* Tus tareas
1 – Indica si cada afirmación concuerda con el fragmento sobre el transporte en Bogotá; responde sí o no y cita las palabras exactas del fragmento que lo deciden. (a) El transporte público fijó horarios a los que los habitantes tenían que ajustarse. (b) Los contratos con los que llegaron los nuevos transportes dejaron ganancias a la administración de la ciudad. (c) Los bogotanos llegaron a pedir que el servicio pasara a manos del municipio.
2 – Prolonga el fragmento sobre el transporte en Bogotá a partir de su última oración.

* Fragmento seleccionado

===

De otro lado, las relaciones, y los modos de vivir y andar por la ciudad van a ser alterados por la implementación de nuevos medios de transporte, como el tranvía y el automóvil. Estos van a servir como acelerador de las actividades vitales de los bogotanos. En relativamente poco tiempo, la ciudad se fue llenando de estos vehículos que permitían un más rápido desplazamiento; lo que alteró la cotidianidad de los bogotanos, puesto que el transporte público se organizó de tal manera que se determinaron horarios a los cuales los habitantes debían ceñirse. Esta incursión de medios de transporte se dio en el marco de contratos a pérdidas para la administración capitalina y para la nación en general. El servicio y el trato a los usuarios por parte de la empresa norteamericana no pocas veces generaron protestas sociales en las que se promovían consignas antinorteamericanas y demandas de dignidad para la población bogotana y latinoamericana (Vega, 2002, pp. 55-60). Con la aparición de estos medios de transporte, y debido al mal estado de la mayoría de las vías, se crea una nueva figura típica desde entonces en nuestra ciudad: el trancón. Esta figura causaba a los bogotanos continuos malestares, no sólo por el tiempo que tenían que permanecer en los vehículos, sino por el mal estado de estos y por el trato recibido por los funcionarios de la empresa y hasta por el mismo gerente de la compañía (Vega, 2002, p. 53) hasta el punto de pedir que el servicio fuese municipalizado.

===

* Material de origen
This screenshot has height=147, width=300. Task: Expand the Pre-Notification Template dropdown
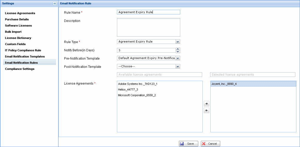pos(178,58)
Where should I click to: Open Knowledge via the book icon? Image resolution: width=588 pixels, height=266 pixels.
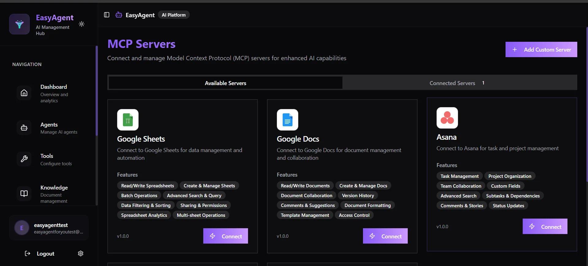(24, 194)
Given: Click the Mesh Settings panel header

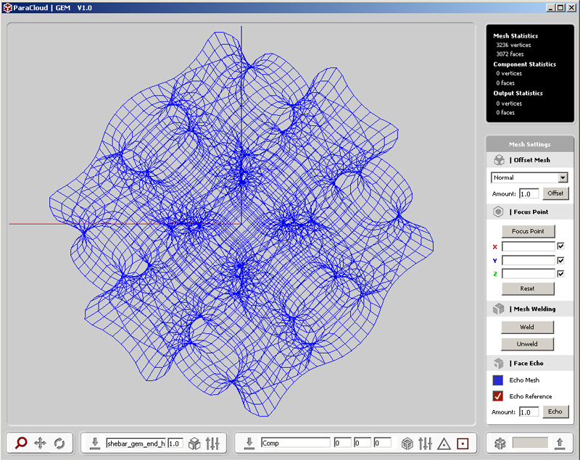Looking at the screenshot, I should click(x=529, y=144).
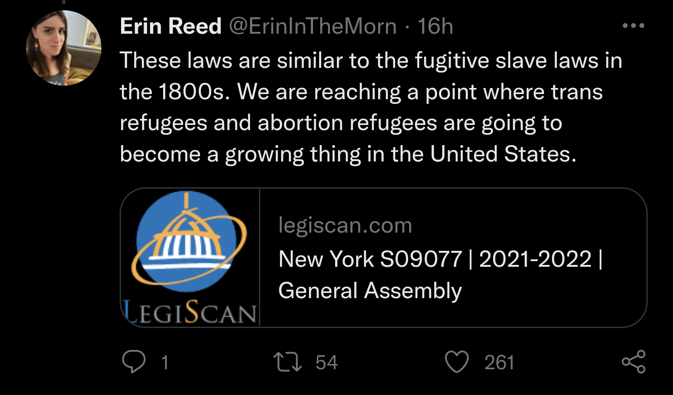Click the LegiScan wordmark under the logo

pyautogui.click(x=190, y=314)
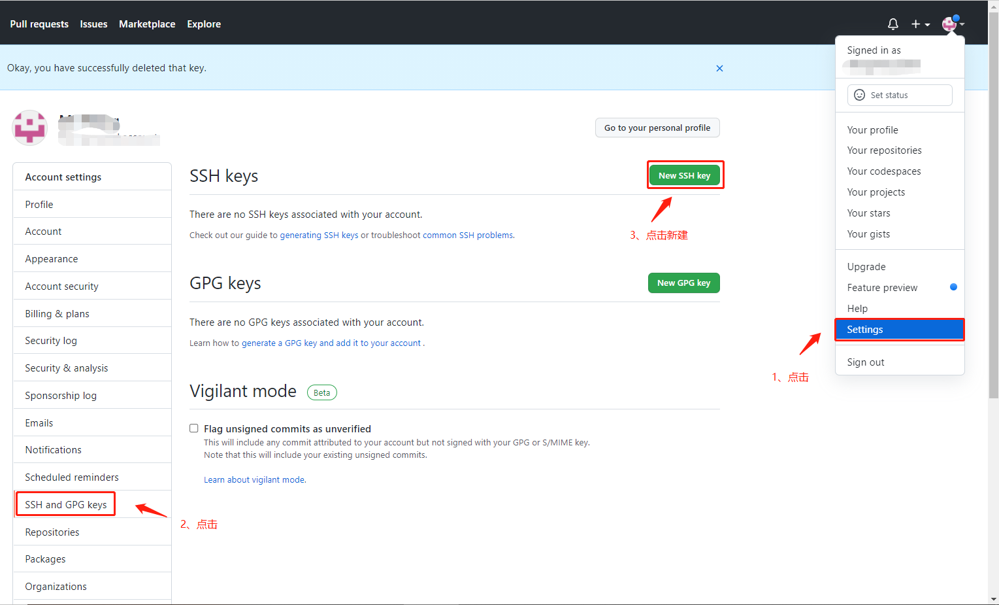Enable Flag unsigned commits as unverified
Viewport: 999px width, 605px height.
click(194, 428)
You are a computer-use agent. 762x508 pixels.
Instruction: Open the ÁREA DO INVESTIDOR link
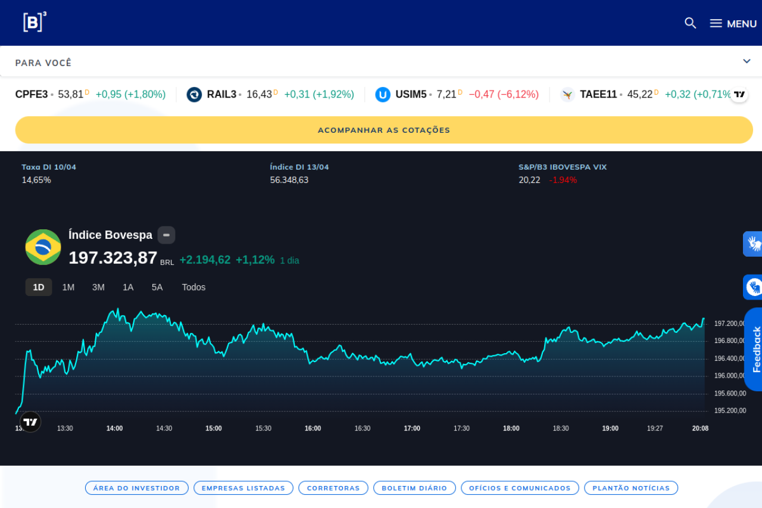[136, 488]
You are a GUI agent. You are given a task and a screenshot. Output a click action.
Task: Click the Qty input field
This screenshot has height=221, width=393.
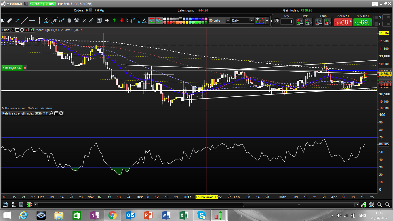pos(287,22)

===

* Lista de respuestas
1 –
(a) Sí: «se determinaron horarios a los cuales los habitantes debían ceñirse».
(b) No: «en el marco de contratos a pérdidas para la administración capitalina y para la nación en general».
(c) Sí: «hasta el punto de pedir que el servicio fuese municipalizado».

2 –
El crecimiento de la ciudad, aparte de los nuevos elementos ya mencionados, trajo otros actores sociales: los nuevos grupos políticos que van transformando el espacio público en espacio de manifestaciones políticas, y además de estos, y con la ampliación de la infraestructura educativa, otros actores sociales que van a ganar relevancia dentro de la ciudad son los estudiantes. Estos eran vistos como jóvenes alegres que llenaban de vida la ciudad. La mayor parte de estos estudiantes eran de provincia y, al finalizar las vacaciones su regreso causaba una gran alegría, que fue registrada por la prensa capitalina así:

En febrero vuelven los estudiantes, los que vivimos aquí en la ciudad perennemente, los que no emigramos jamás, todos los que debemos contentarnos en diciembre con nuestros paseos dominicales a Monserrate, los vemos llegar poco a poco con su alegría bulliciosa y loca. Las calles antes solitarias, se pueblan de medias calabazas y de bastones agresivos. Entonces son los abrazos públicos, efusivos, estrechos, las risas estruendosas y el contarse de mutuas aventuras. El antioqueño y el pastuso, el caucano y el boyacense, el costeño y el cundinamarqués se felicitan al encontrarse, de verse juntos otra vez, en el claustro sereno de la universidad, entre los frondosos árboles del parque, bajo las columnas jónicas del capitolio (Diario Nacional, 20 de diciembre de 1917; citado por FMC, T1; Vol 9: 1989, p. 19).

En lo político, el movimiento estudiantil logra cierta importancia a finales de la primera década del siglo XX en las manifestaciones en contra de Rafael Reyes (Vega, 2002, pp. 42-56). En los años veinte, en parte como efecto del movimiento de Córdoba que "llega al país particularmente en boca del director de la revista Universidad, el joven Germán Arciniegas, quien dicta conferencias sobre el tema en 1923. (Uribe Celis, 1985, p. 111), el movimiento estudiantil gana reconocimiento nuevamente como agente de transformación y modernidad.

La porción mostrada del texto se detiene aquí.